Records from a dataset ::

= = = = =

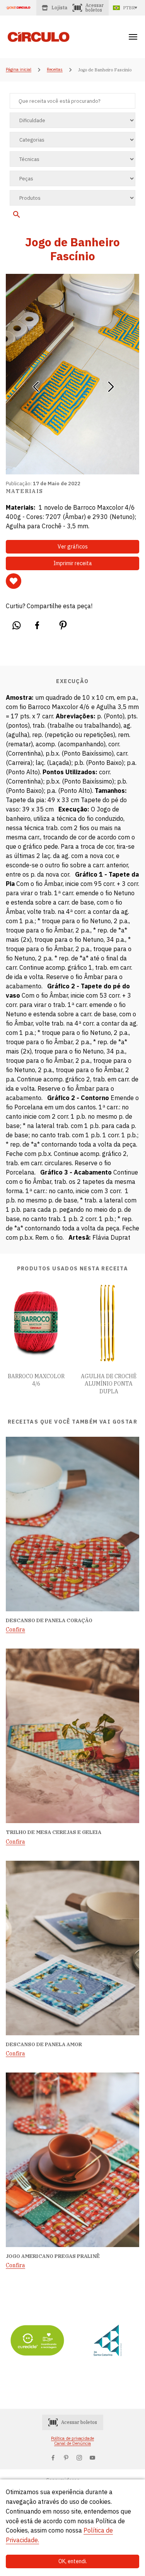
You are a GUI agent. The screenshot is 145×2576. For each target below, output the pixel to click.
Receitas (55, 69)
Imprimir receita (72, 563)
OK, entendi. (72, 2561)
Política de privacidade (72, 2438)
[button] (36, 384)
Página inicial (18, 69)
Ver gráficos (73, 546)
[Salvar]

= = = = =

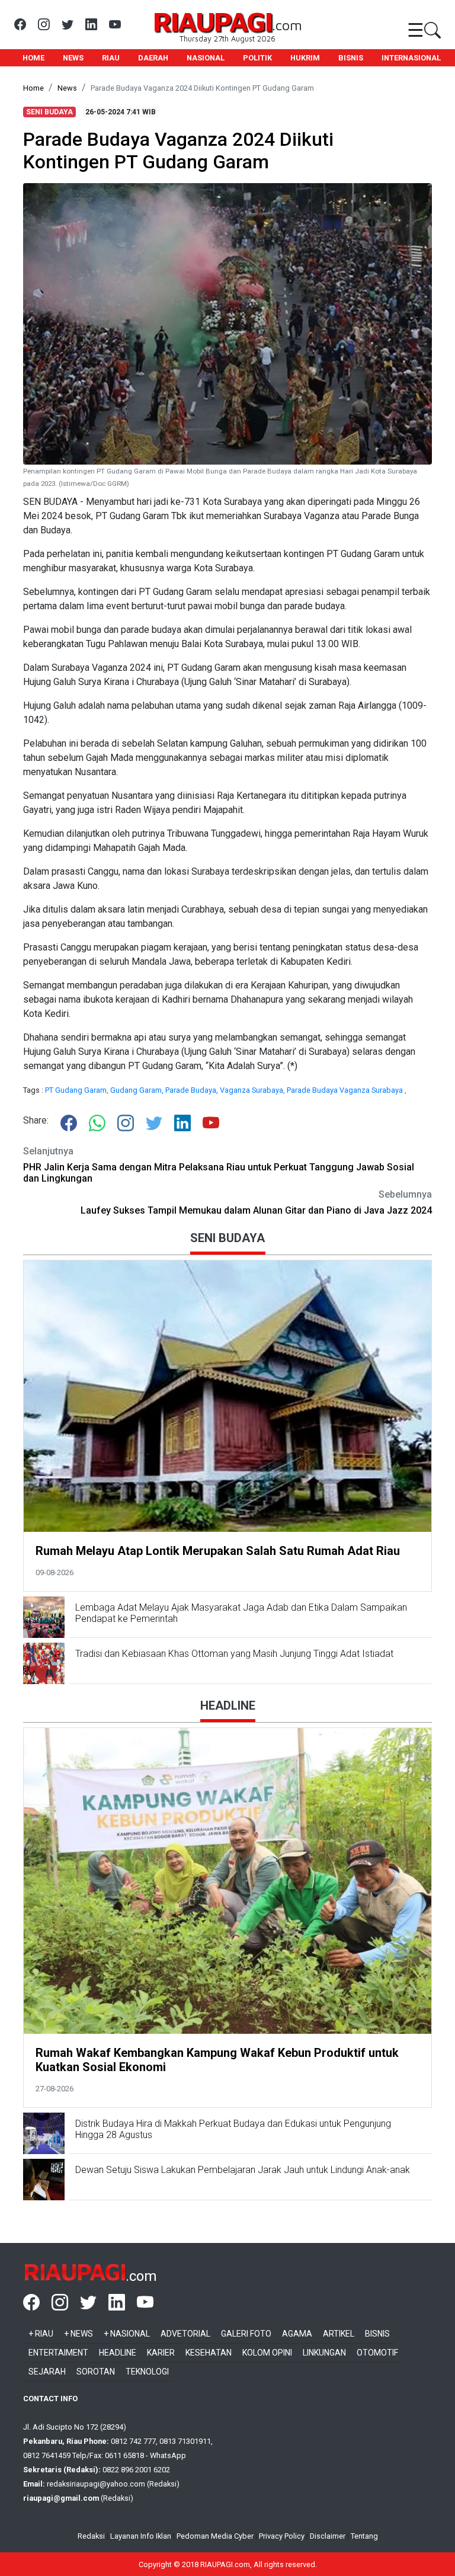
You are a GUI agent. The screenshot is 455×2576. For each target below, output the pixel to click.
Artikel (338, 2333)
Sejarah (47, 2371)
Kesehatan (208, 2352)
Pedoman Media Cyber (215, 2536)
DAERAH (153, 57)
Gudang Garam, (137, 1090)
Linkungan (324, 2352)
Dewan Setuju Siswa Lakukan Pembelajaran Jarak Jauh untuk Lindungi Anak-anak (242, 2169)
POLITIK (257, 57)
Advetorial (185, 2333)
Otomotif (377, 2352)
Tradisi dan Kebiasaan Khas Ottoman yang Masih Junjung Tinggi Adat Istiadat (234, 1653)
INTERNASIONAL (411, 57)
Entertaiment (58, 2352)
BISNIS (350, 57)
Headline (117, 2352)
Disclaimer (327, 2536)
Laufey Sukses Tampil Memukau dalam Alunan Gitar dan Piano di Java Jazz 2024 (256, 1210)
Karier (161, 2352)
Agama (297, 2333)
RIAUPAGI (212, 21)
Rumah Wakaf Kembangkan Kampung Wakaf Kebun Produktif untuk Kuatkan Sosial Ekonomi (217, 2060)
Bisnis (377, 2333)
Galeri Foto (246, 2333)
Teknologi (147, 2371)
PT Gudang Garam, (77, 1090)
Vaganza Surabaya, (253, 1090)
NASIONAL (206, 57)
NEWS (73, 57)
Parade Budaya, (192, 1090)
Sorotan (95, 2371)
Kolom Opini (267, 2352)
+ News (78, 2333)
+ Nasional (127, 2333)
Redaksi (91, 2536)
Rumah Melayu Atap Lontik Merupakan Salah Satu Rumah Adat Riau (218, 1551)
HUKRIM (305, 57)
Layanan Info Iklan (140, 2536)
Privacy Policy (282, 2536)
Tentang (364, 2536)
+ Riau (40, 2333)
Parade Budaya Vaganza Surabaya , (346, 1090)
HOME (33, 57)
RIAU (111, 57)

= = = = =

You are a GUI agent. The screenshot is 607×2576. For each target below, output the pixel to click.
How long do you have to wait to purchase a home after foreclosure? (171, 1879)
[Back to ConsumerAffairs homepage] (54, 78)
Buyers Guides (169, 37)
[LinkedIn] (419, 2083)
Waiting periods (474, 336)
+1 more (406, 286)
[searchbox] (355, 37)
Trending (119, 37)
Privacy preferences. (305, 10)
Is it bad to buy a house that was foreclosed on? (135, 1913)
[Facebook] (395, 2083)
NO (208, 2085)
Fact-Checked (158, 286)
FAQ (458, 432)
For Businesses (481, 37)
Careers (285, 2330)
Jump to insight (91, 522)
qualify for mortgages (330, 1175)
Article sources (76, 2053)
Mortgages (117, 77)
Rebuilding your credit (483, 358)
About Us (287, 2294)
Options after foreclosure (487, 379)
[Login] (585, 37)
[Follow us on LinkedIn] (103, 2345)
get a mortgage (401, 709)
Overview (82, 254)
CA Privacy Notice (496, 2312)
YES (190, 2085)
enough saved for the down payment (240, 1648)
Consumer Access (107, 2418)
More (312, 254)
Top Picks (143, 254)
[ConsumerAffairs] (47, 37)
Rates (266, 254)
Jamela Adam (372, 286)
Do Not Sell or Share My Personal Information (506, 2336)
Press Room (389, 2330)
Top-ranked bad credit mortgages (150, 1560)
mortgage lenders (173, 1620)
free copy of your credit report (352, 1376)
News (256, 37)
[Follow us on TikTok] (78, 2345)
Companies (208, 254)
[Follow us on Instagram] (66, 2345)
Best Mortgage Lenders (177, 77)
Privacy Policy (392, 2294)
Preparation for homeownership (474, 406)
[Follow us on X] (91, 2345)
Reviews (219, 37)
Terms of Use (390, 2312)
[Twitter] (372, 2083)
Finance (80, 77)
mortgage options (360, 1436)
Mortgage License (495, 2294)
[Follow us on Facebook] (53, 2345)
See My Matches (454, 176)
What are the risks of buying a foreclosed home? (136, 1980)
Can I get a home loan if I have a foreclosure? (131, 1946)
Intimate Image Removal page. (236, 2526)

= = = = =

DIRECTIONS FOR THIS TASK ::
From the data above, copy out every line with the string "foreclosure" in it.

SOLUTION FOR THIS PROBLEM ::
How long do you have to wait to purchase a home after foreclosure? (171, 1879)
Options after foreclosure (487, 379)
Can I get a home loan if I have a foreclosure? (131, 1946)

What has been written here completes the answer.